Likewise, the Second Injury Fund’s reliance on Scalora v. Dattco, Inc., 39 Conn. Sup. 449 (1983), does not persuade us that an employer is liable for scarring which occurs during the first 104 weeks of the claimant’s disability where the scarring award is rendered after transfer. In Scalora, the Appellate Session concluded that benefits under Sec. 31-308(d) for permanent significant disfigurement or scarring may be paid contemporaneously with total disability benefits under Sec. 31-307. While it may be true that the claimant in the present case could have received his scarring award prior to the date of transfer, the fact remains that he did not. The scarring award here was made after the first 104 weeks of disability. Under the terms of Sec. 31-349, then, the scarring award was the responsibility of the Second Injury Fund, as it was an award made after the 104th week of disability. A retroactive addition of liability to the 104 week period would contravene the terms of the statute and the legislative purpose behind limiting an employer’s liability where certain consequences of a compensable injury are not attributable to the employment.

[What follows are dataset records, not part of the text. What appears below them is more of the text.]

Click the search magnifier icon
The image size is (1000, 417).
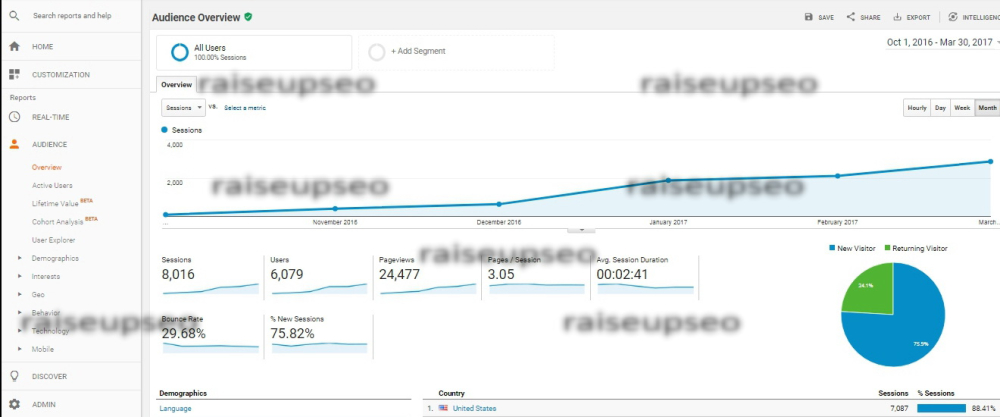coord(14,16)
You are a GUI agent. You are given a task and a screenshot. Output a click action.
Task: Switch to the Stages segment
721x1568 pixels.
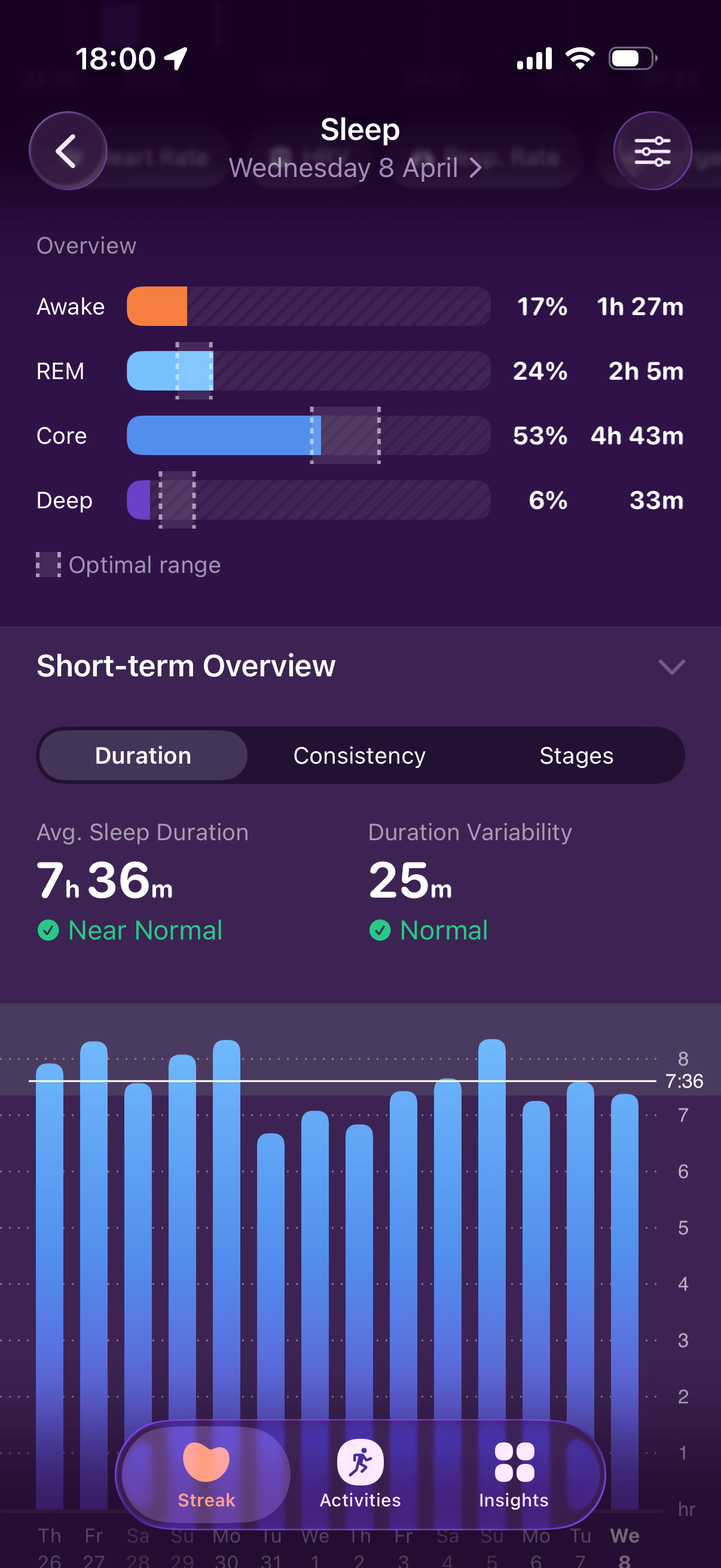coord(576,755)
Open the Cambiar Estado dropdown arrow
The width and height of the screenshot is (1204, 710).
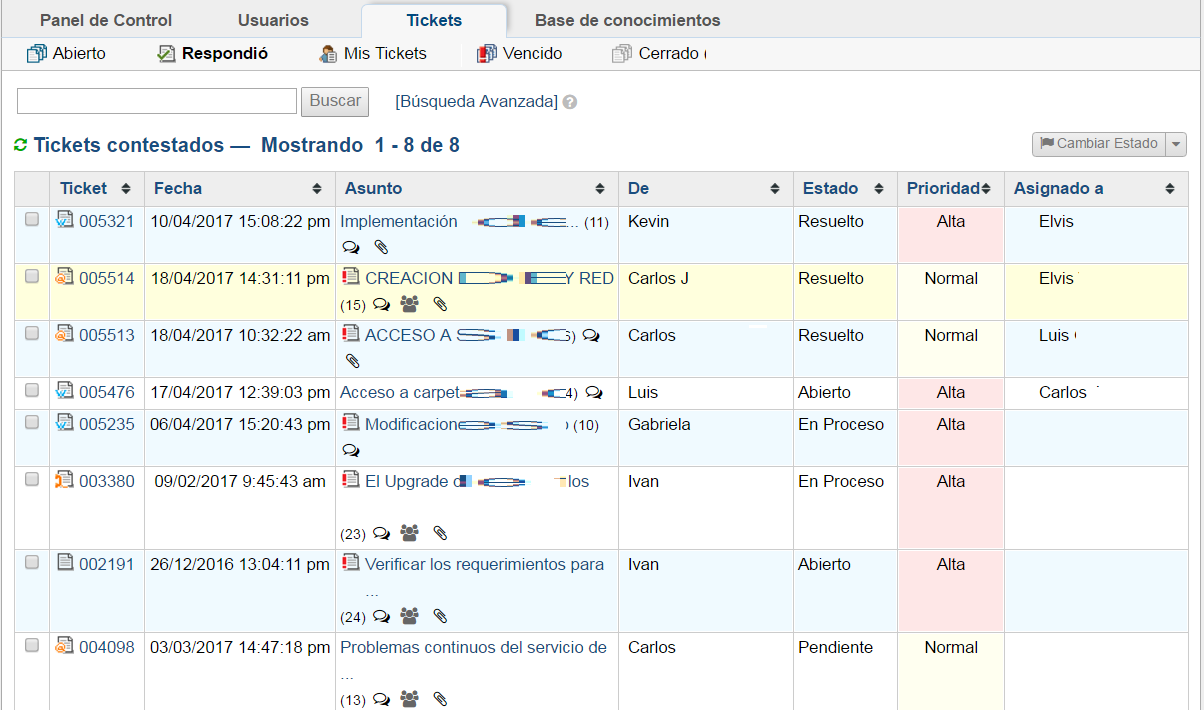[x=1176, y=145]
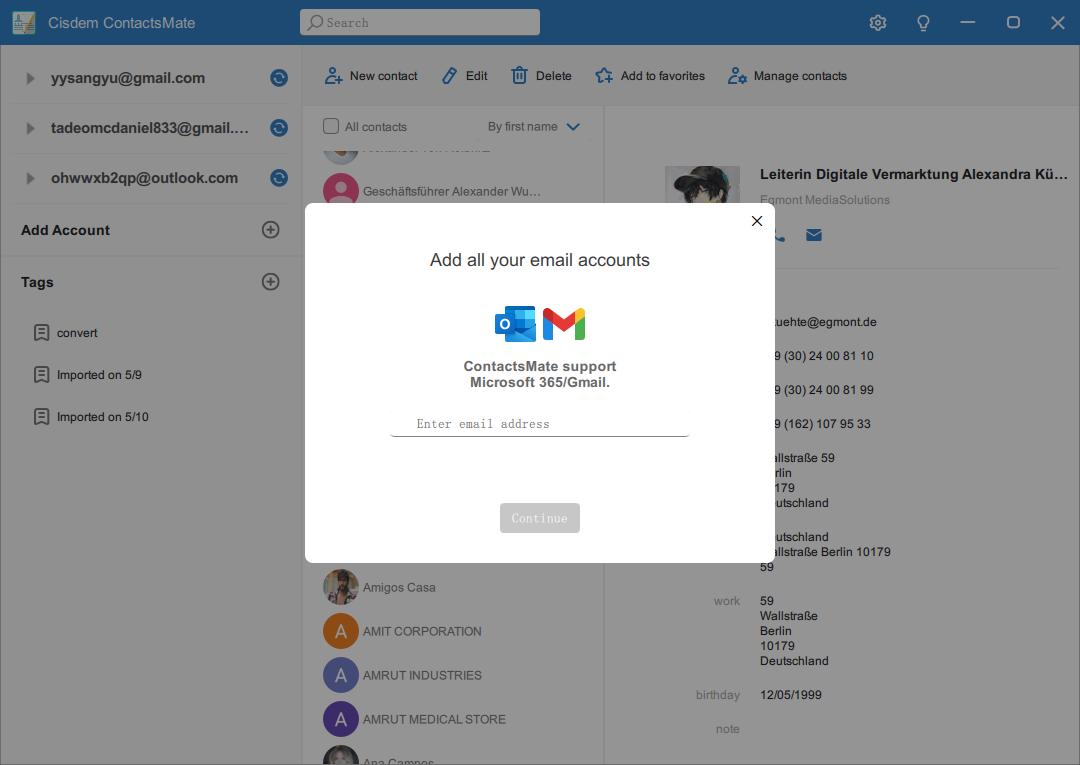Click the plus icon next to Add Account

point(270,230)
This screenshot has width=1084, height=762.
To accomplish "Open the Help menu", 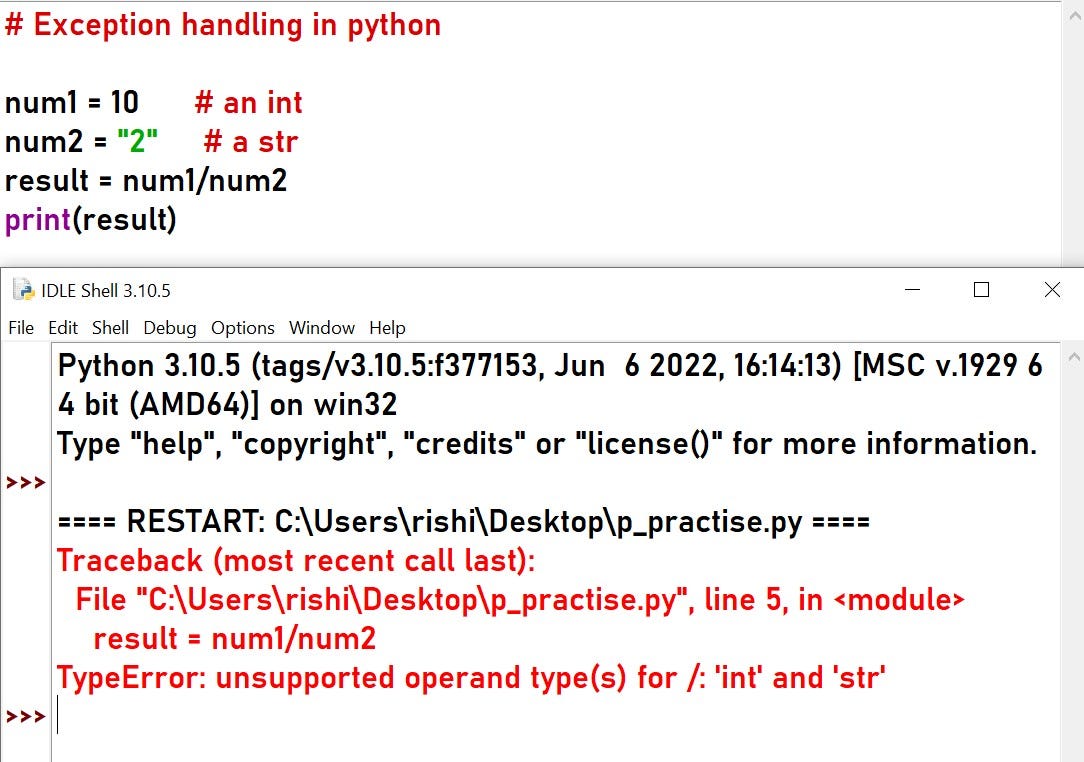I will point(387,328).
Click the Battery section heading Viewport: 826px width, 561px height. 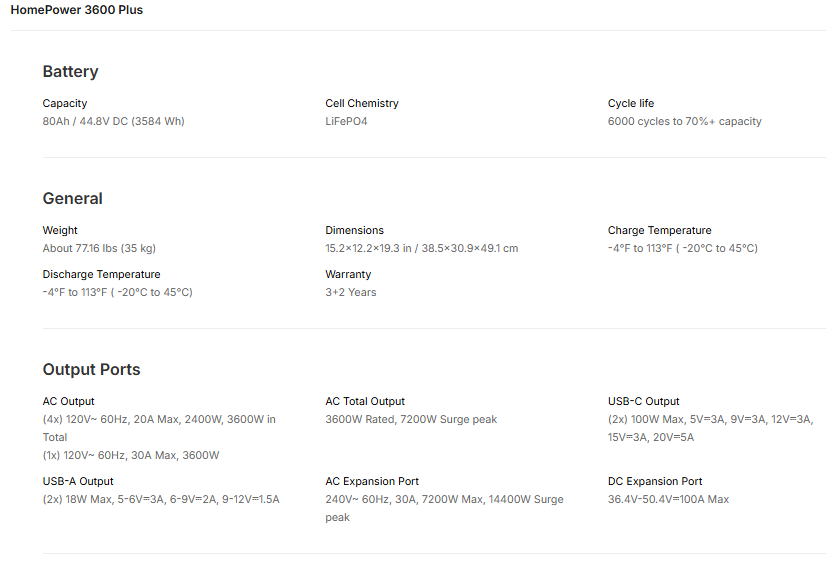pos(70,72)
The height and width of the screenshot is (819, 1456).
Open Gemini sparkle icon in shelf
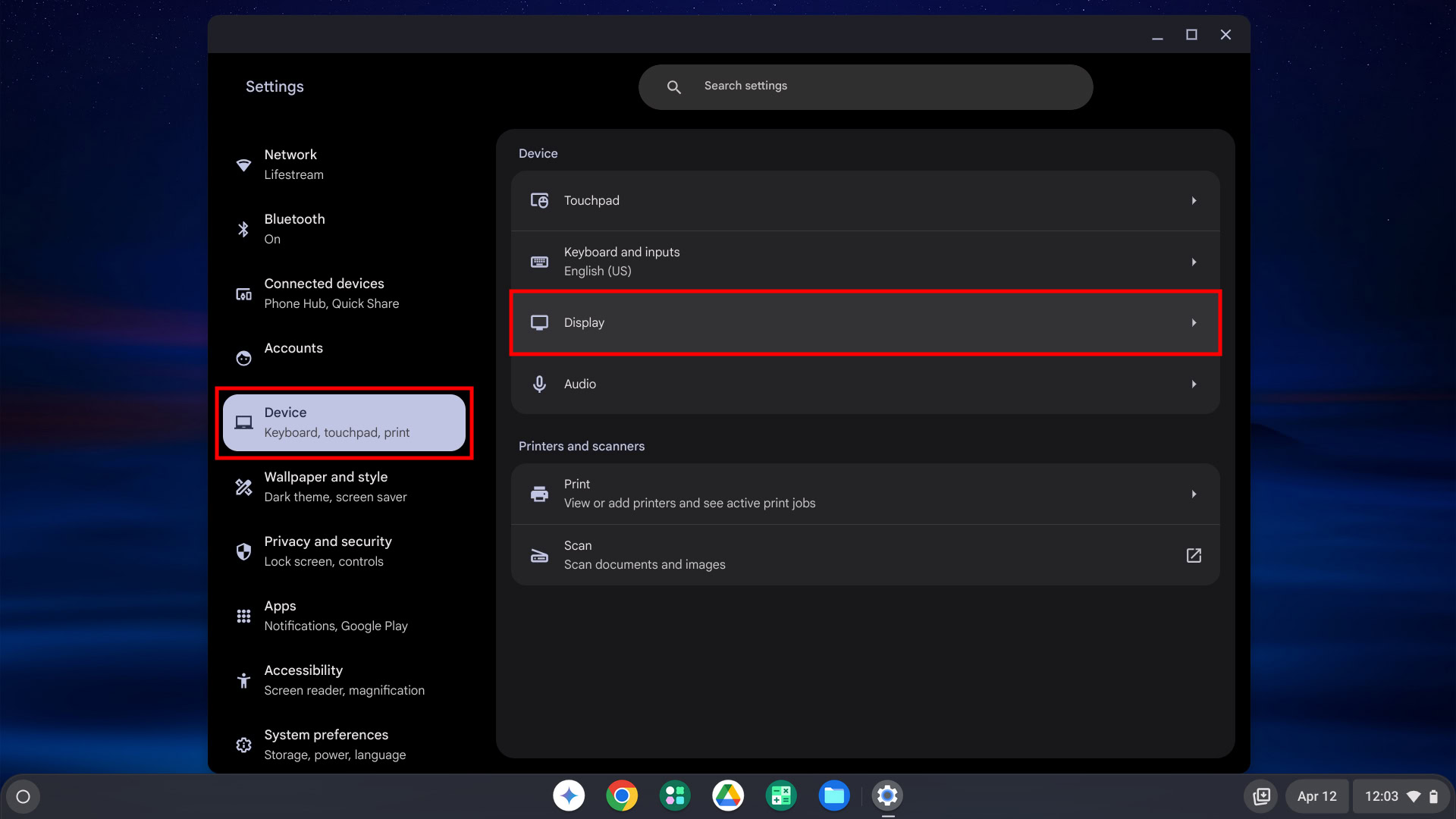click(569, 795)
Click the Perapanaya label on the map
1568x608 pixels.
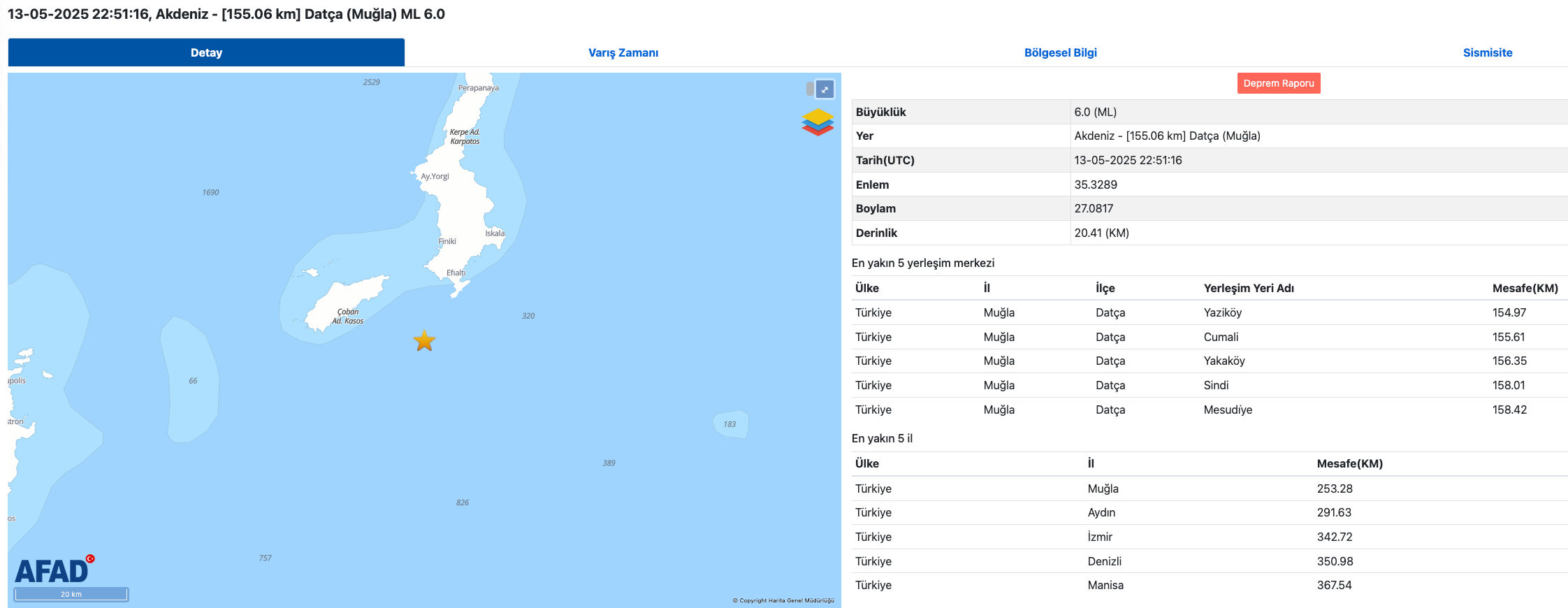[x=478, y=88]
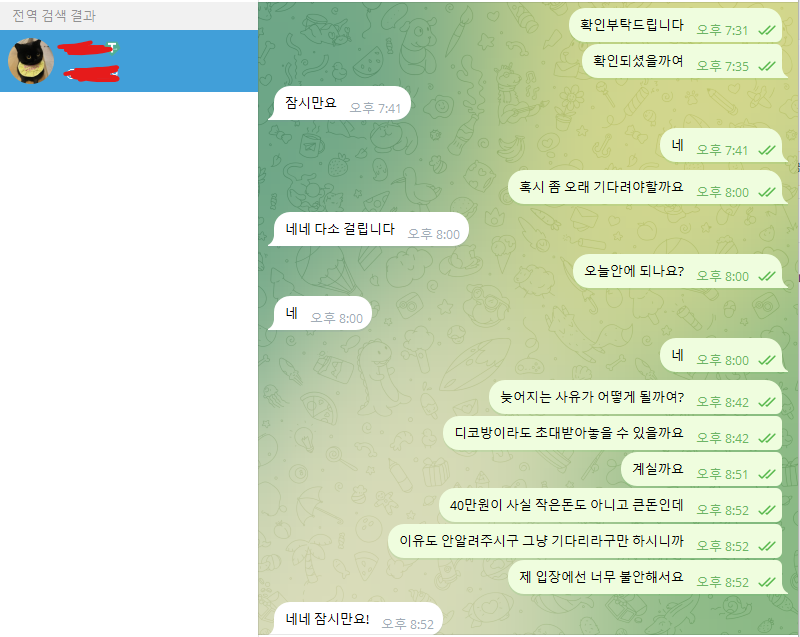This screenshot has height=637, width=800.
Task: Click the 오후 7:41 timestamp on 잠시만요
Action: (x=375, y=108)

See Plesz v. United Technologies Corp., 174 Conn. 181, 185 (1978); Jacques v. United Technologies Corp., supra, 355-56; Funaro v. Hamden, supra, 44; cf. Hernandez v. Garber Group, 222 Conn. 78, 86-87 (1992). Accordingly, the trial commissioner properly assigned liability for the scarring award to the Second Injury Fund.

We therefore affirm the trial commissioner and deny the appeal.

Commissioners Donald H. Doyle, Jr. and Angelo L. dos Santos concur.